私は1980年に土木技術者として建設会社に入社しました。2002年から社内のIT部署に異動し、2008年からは全社のITを担当することになりました。土木・技術部門では主にエンジニアとして、IT部門では主にマネジャーとして過ごし、社内とはいえ転職したくらいの環境の違いがありました。

 異動当初、特に驚いたのは業務の違いもさることながらマインドの違いでした。同じプロジェクトベースの業務ではあるものの、土木ではすべての工程で誤差を最小にしようとはせず、むしろある程度の誤差を許容して前進したのちに大きな誤差を修正します。最終的な成果品にもわずかな誤差は許容されています。

 一方、ITはいわば完璧主義で、すべての段階で誤差をなくそうとします。土木では品質と同じくらいスケジュール(工程)を守ることを第一に考え、ITでは品質を最優先にして成果品の1つのエラーも許さないことが関係しているのかもしれません。

 この違いについては改めて記すことにして、この記事では土木やITなどさまざまな部署や業務・人を経験する中で、折に触れて考えてきたリーダーの役割、あるいはリーダーとしての「ありよう」についてお伝えします。呼び方は上司やマネジャー、部長など複数ありますが、ここで言うリーダーとは「自分の周囲、あるいは集団に影響を及ぼすことができると集団のルールに定められている人」です。

 なおリーダーについて考えるきっかけは、常に私の失敗体験と関わっていました。先に述べた環境の違いからか、あるいは自分の成長度合いのせいか、私の大きな失敗は土木エンジニア時代の22年間に集中しています。土木とITは類似点も多いので、置き換えてお読みいただければ幸いです。

私の大失敗に直面した上司の発言とは?

 入社して1、2年経った頃、初めて大規模な設計計算とその図面を単独で任されました。道路の排水網の設計で計算自体は簡単なものでしたが、かなり大規模で、マンホールだけでも500個以上あるというものでした。設計が完了して施主に報告に行き、計算書の説明をしている最中に、先方の責任者の方から「そこ、数値がおかしくありませんか?」と指摘されました。

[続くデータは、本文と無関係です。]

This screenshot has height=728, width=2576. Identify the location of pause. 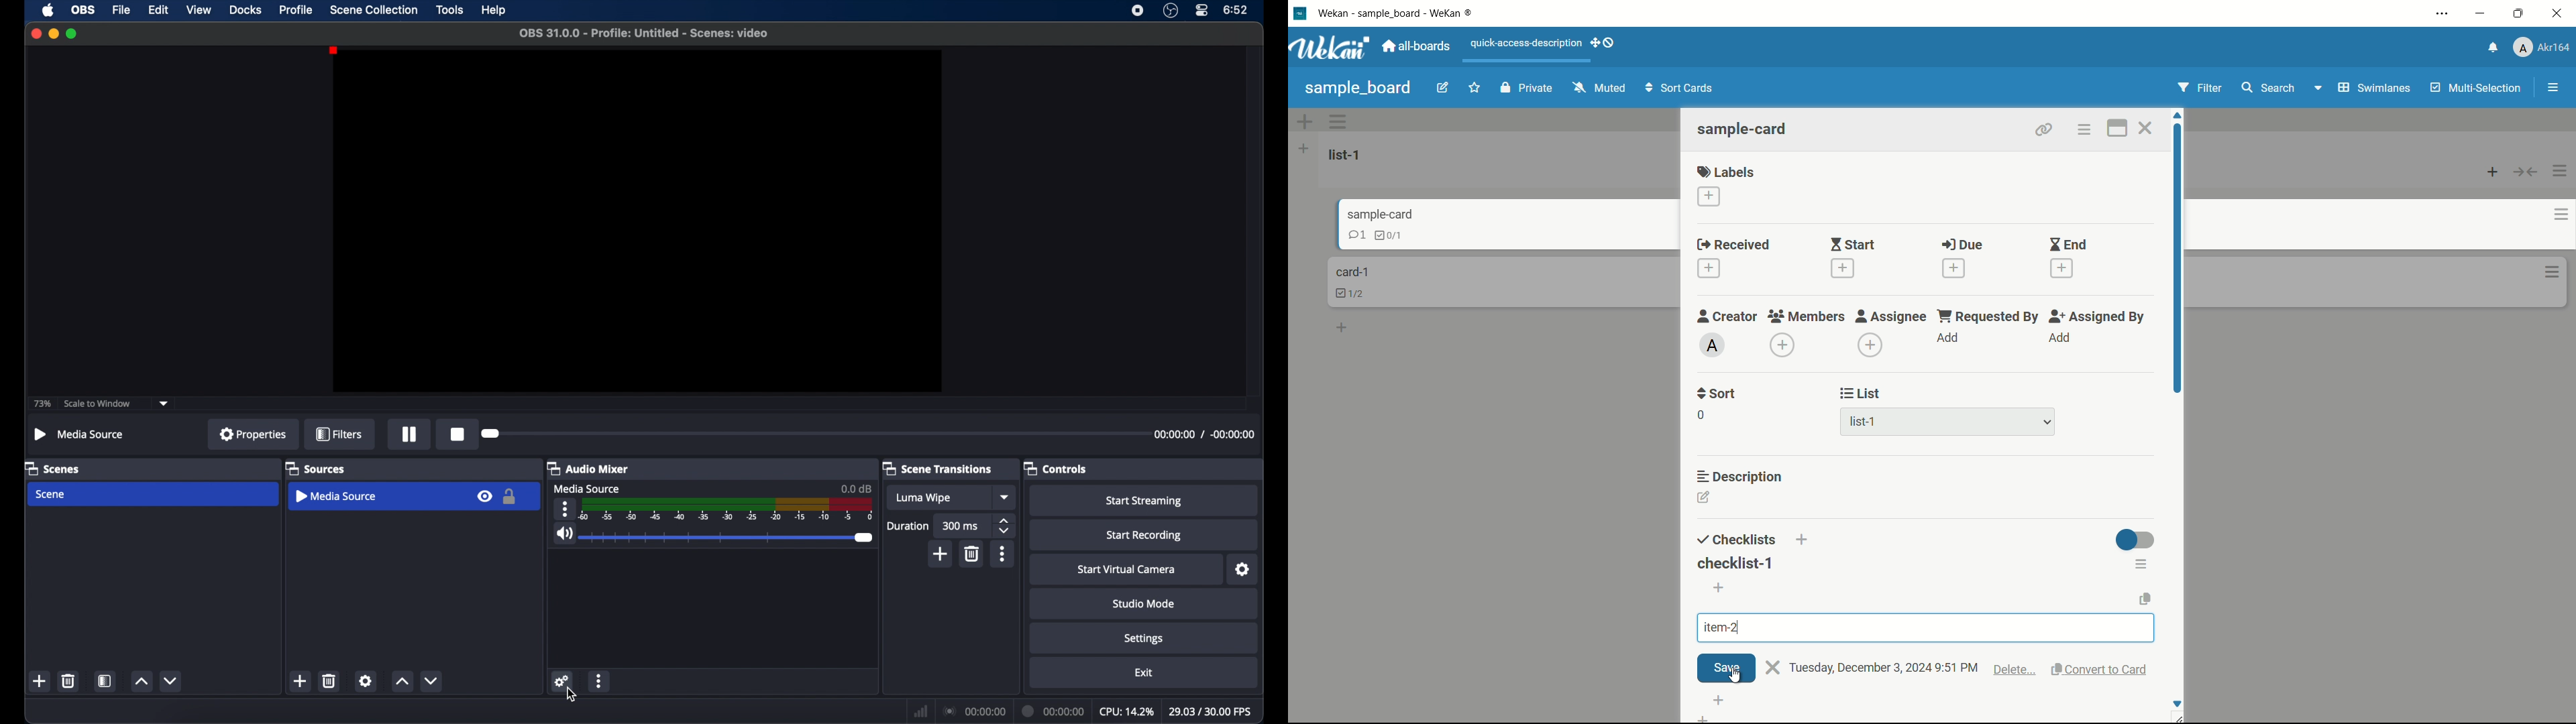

 直ちに計算式と数値を眺めた私は、重大なミスに気づきました。設計計算に使用した数式における「定数」を間違えていたのです。悪いことに排水能力が高くなる側に間違えていたので、正しく計算し直せば排水能力は低くなり、そのまま施工すると雨が降ると道路に水が溢れる可能性が高まるのです。私は頭が真っ白になって一言も言えなくなってしまいました。

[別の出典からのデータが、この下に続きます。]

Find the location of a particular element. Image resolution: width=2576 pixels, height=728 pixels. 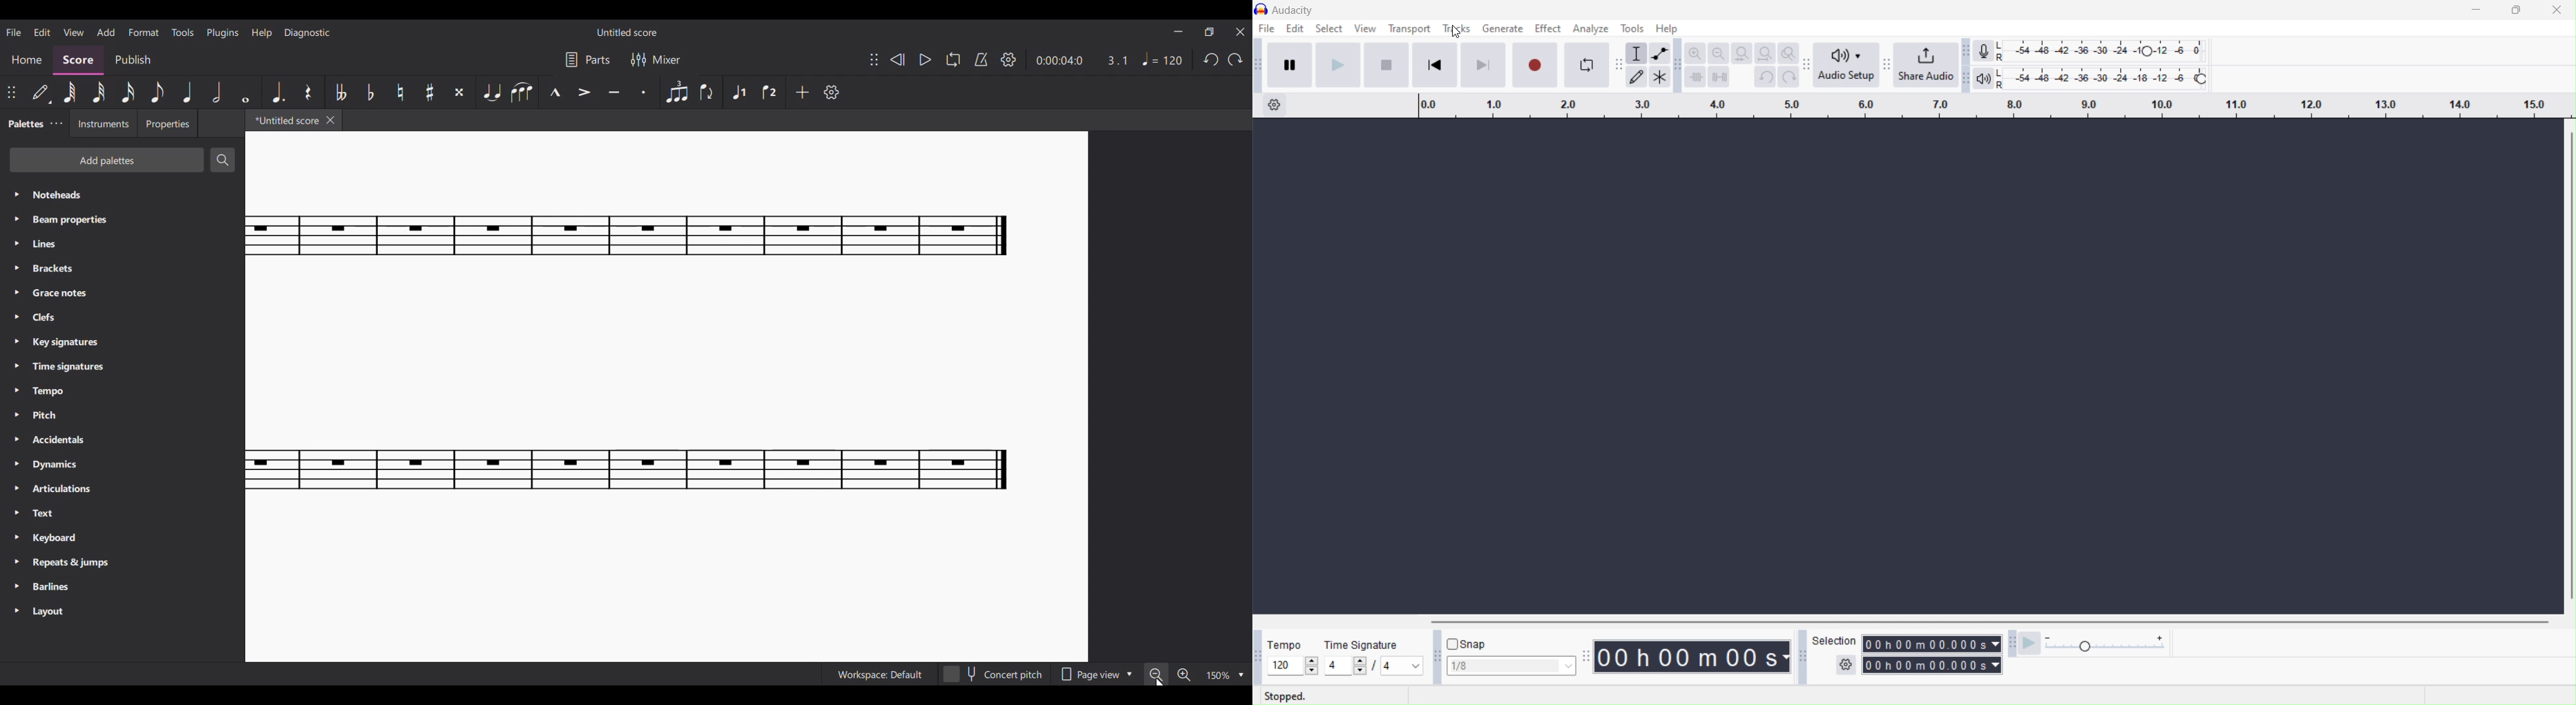

increase beat per measure is located at coordinates (1358, 661).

 私は隣にいた上司を振り返りました。普段からとても厳しくいつも叱られてばかりの上司でしたが、この時ばかりは他に頼る術もありませんでした。上司はしばらく黙って私の目を見た後、私に代わってこう話しました。「確かにそこの数値は少し違っています。しかし設計は全体として大丈夫で、排水網の仕様は問題ありません」。

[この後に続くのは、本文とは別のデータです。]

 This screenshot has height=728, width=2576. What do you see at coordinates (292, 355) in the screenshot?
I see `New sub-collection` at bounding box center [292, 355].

 実務経験の少ない私には、計算結果の違いがどの程度かを推測しようとしても無理でした。しかし上司は、即座に「この面積なら、この仕様でも大丈夫だろう」という判断を下したのだと思います。先方の責任者の方は「〇〇さんがそうおっしゃるのなら問題ないでしょう」と言って、その設計計算書を承認されました。

 会社に戻った後、上司から強烈に叱られつつ、「今日のうちにすべての計算をやり直せ。必要なら計算書と図面を修正し、明日一番で差し替えさせてもらって来い」と指示を受け、私はそのとおりにしました。幸いなことに初めての大規模な設計でしたので、すべての設計の安全率を高めにとっていました。つまり非経済的な設計をしていたのですが、結果的に再計算の結果はすべて安全率1以上であり、図面の訂正は不要でした。「排水網の仕様は問題ありません」という、上司の言葉どおりだったのです。

公の場で部下を決して見捨てない

 1人のエンジニアとしてミスをしないためにどうすればよかったか、いろいろ反省すべきところがあった経験なのですが、それ以上に上司の役割や資質に関することが強く響きました。当時の上司は自分の信用を賭けて未熟な部下(だった私)の尻拭いをし、「公の場で部下を決して見捨てない」ことを、身をもって実践してくれました。それ以降、このことは自分自身の目標とする姿の1つになっています。

 しかし、これはなかなか難しいことです。その後も似たような場面に何度も遭遇しましたが、他部署あるいは他社の人間の前で間違いを発見したときに部下を叱責する上司を多く見てきました。上司がすべきチェックのミスを部下のせいにする人も同様に少なくありません。そうだとしても、いや、そうだからこそ、「公の場で部下を決して見捨てない」のはリーダーの重要な役割だと思います。

 リーダーの役割はたくさんあり、なかでも仕事に関して迅速に正しい方向性を示すことは当然でしょう。その上で部下を育てること、周囲の人間に良い影響を与えること、ひいてはチームや組織を自律的な動きができるように育てることが大切です。外部の講師やコンサルタントでは無理で、内部のリーダーでないとできないことだからです。

 では部下を育てるには、どうすればよいでしょうか。技術や知識ではなく、人との接し方や未知の物事に対する心構え、判断や覚悟といったものを、実体験(部下にとっての)を通して身をもって教えるということではないでしょうか。IT・技術部門に限らず、これはとても大事なことだと思います。

筆者プロフィール

柄 登志彦(つか としひこ)

1980年、大成建設入社、専門は構造解析で土木部門の設計、作業所、技術開発、研究所を経た後、2007年にIT部門に異動。2008年から情報企画部長(システム子会社の大成情報システム社長を兼務)を務め、2017年にエグゼクティブ・フェロー(情報企画担当)、2023年からは土木本部顧問。趣味は音楽で、ロック、ヒップホップ、ポップス、クラシック、ジャズ、昭和の歌謡曲までオールジャンル。ギターとキーボードを練習中。